Ancak izleyebildiğimiz kadarıyla, yatırımcılara yer tahsisiyle ilgili beklenen etkiler görülmemektedir.
Bu durumun ortaya çıkmasında, tahsis edilen arsalar için yapılması gereken ödemelerin, konu ile ilgili bürokratik engellerin ve yerel olarak görevli kurum ve kuruluşların konuya yeterli önemi vermemelerinin etkili olduğu tahmin edilmektedir.
Öte yandan, basında son zamanlarda yer alan haberlerden, farklı mevzuat kapsamında yatırımcılara tahsis edilen arsaların zamanında ve tahsise uygun olarak kullanılmadığı, uzun süre arsaların boş tutulduğu anlaşılmaktadır.
Bu çerçevede yatırımlara yer tahsisi ile ilgili düzenlemelerin topluca yeniden değerlendirilmesine ve aksayan yönlerin giderilmesine çalışılmalıdır. Arazi zengini ülkemizde yatırımcının yer konusunda sorun yaşanmasının anlaşılabilir bir yanı yoktur.
Bakanlar Kurulu'na özel yetki verilmesi
Mevcut teşvik mevzuatımız, Bakanlar Kurulu'na çok geniş yetkiler vermiş olmakla birlikte, yatırım veya yatırımcı bazında yetkileri yoktur. Başta Ekonomi Bakanlığı ve Maliye Bakanlığı olmak üzere ilgili kamu otoritelerinin yetkileri ise daha sınırlı ve uygulamaya ilişkindir.

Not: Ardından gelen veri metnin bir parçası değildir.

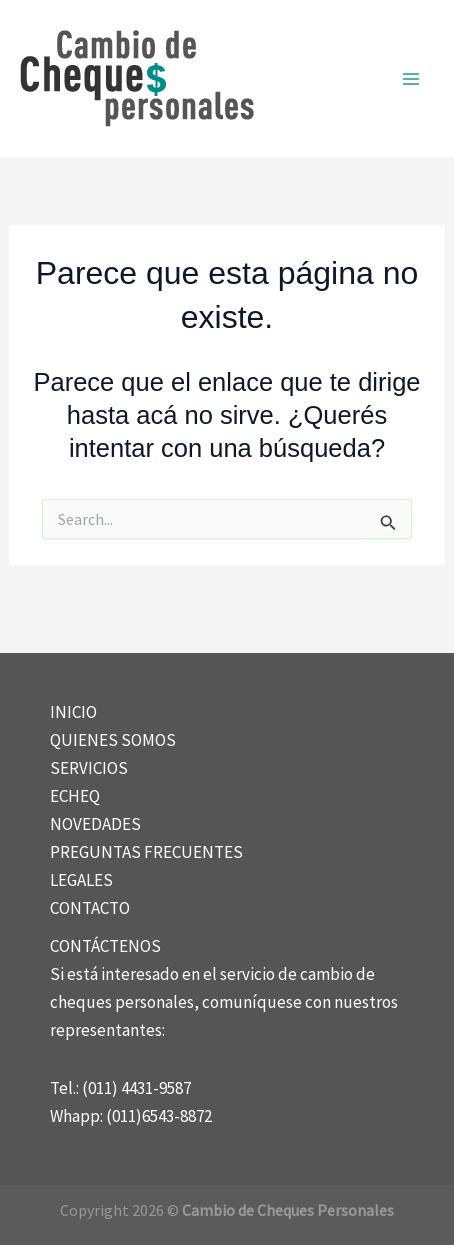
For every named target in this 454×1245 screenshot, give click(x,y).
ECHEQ (75, 796)
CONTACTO (90, 908)
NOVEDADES (95, 824)
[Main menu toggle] (412, 79)
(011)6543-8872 (159, 1116)
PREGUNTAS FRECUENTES (146, 852)
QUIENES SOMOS (113, 740)
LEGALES (81, 880)
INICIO (73, 712)
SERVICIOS (89, 768)
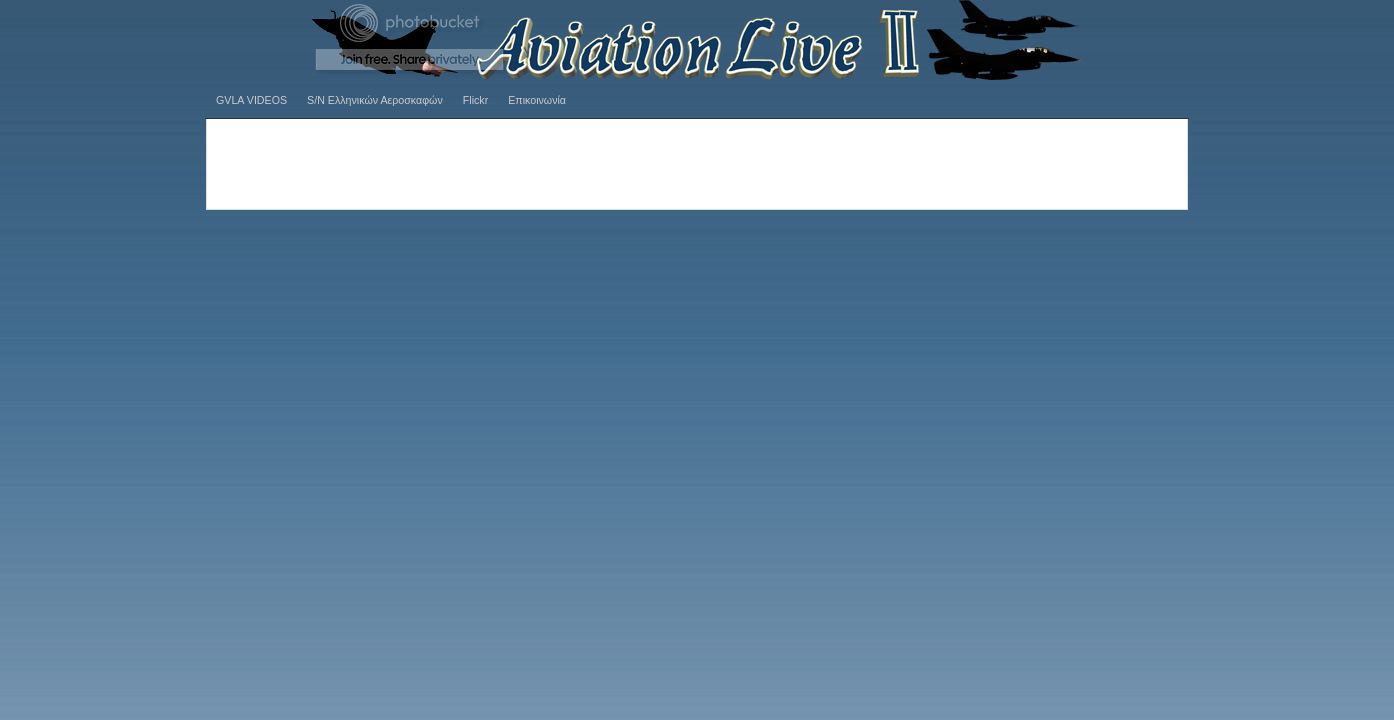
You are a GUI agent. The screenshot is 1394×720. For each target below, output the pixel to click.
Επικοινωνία (537, 100)
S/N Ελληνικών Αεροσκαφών (375, 100)
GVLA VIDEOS (251, 100)
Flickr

Özellikle; büyüklüğü, istihdam ve teknoloji yaratma kapasitesi gibi konularda, tek bir yatırım olarak dahi önemli olan yatırımlar için, kanunla belirlenen sınırlar çerçevesinde, yatırım veya yatırımcı bazında yetki kullanılabilmesinde ve bu alanda belli bir esneklik sağlanmasında yarar olduğu düşünülmektedir.
Yatırım teşvik mevzuatının değiştirilmesi ve ortaya çıkan ihtiyacın hızla karşılanması her zaman mümkün olmakla birlikte, ülke açısından özelliği ve önemi olan yatırımlar için özel yetkilerin bulunması, özel yasal düzenleme yapılmasından daha kabul edilebilir bir durumdur.